Não me lembro de ter alguma vez sentido o bafejo de uma noite branca no Porto. Quando galopava a adolescência, ou mesmo com a juventude ensaiando o prelúdio da vida pelos poros, eu não tinha autorização para sair até altas horas, logo, muito menos dormir fora do poleiro. E as noites da Queima das Fitas não interessam a ninguém, tendo em conta, aliás, que nada me lembro da única noite em que saí, no rescaldo do término de uma relação de seis anos.
De certa forma, não ter acontecido uma aurora ao meu olhar na cidade é, isso sim, penso-o, uma blasfémia, uma grave falha, se tivermos em conta que essas são já incontáveis suplementos da minha memória pela passagem na cidade tropical que nunca dorme, onde vivi quase o tempo em que cresci, praticamente, a descobrir a vida com o meu primeiro namorado, em tenra idade.
Quis o acaso que, recentemente, tivesse uma certa amostra semanal de como as manhãs despertam no inverno, ao atravessarmos a ponte do Infante, librando pelo Douro, às 7.20 a.m., anunciando pois os humores que hão-de vir do dia que se espreguiça, as lágrimas que poderão brotar, a indelicadeza que poderá porvir de irascíveis nublosas, ou por outro lado, o viço ternurento que poderá dela transpirar, como quem salta da cama pujante, depois de um abraço de amor, ou íntimo enroscar de corpos, esbanjando sorrisos e partículas tão luzidias, quanto a suavidade de um sincero e generoso beijo.
Os sábados ao alvorecer têm cores que o technicolor ou a pigmentação não conseguem reproduzir fielmente. Se a máquina cerebral pudesse revelar, ato contínuo, em célere instantaneidade, a imagem do que realmente vemos, teríamos, acredito, um sem número de reproduções a desafiar a temperatura de cor da nossa própria biologia.
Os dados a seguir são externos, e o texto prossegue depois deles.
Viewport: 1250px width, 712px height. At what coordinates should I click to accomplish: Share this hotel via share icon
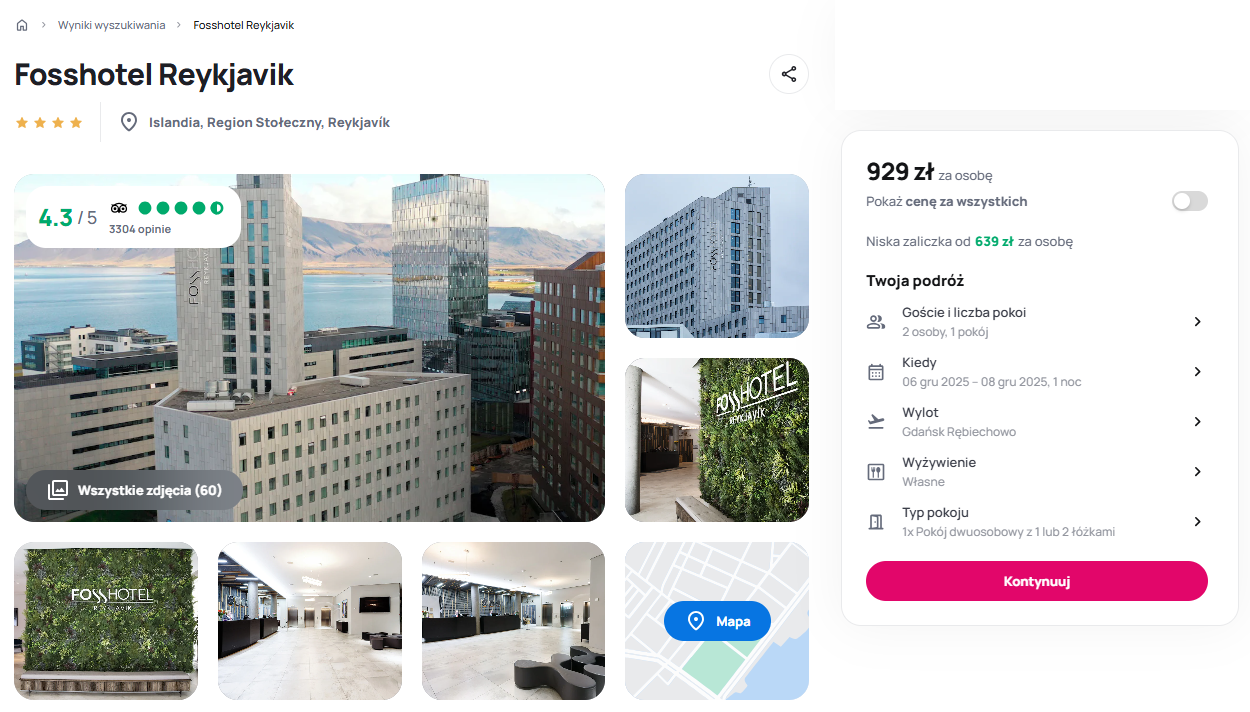coord(789,74)
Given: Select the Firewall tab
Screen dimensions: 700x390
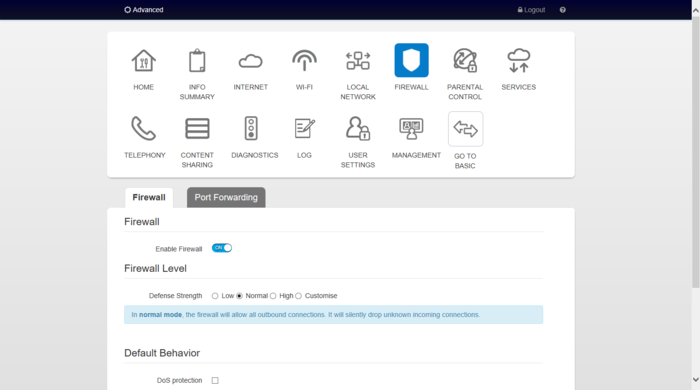Looking at the screenshot, I should [149, 197].
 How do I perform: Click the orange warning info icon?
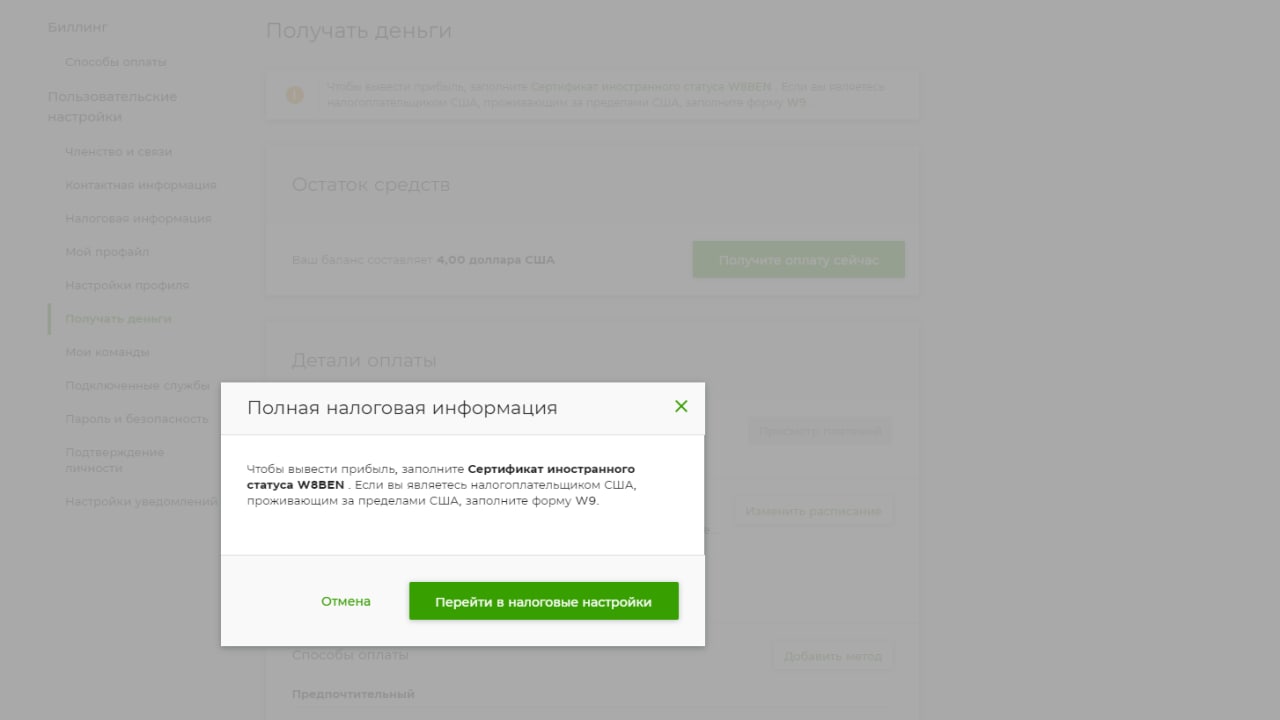294,95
Posso dizer, por isso, que ando a colecionar manhãs submersas, aos sábados. E, a avaliar pelos parcos e distraídos companheiros de autocarro pelo sono ou preguiça, posso orgulhosa e exclusivamente reivindicar para mim a proeza de o fazer. Ver as gradações de laranja-fuchsia, abraçado pelo rendilhado das casas pontiagudas, ainda somo sombras pinceladas, como arquétipos, que povoam as margens do Douro, no horizonte plácido, dormente, a tornarem-se num viçoso azul-elétrico, é privilégio de começo de dia.
Esta última semana, por exemplo, posso jurar que as cores dançavam no horizonte em rosas fugidios, vermelhos relampejantes, numa sintonia tão além da minha conceção de cores e tonalidades que quase posso arriscar dizer que a natureza, e seus secretos humores e seres, tem especial sabedoria nas formas de viver, escondendo os seus melhores momentos, esses íntimos, para quem os souber degustar, por acaso, ou sincronia inexorável que só a sensibilidade dá. Por exemplo, se atentarmos com muita atenção e respeito, podemos mesmo ouvir o respirar de uma manhã.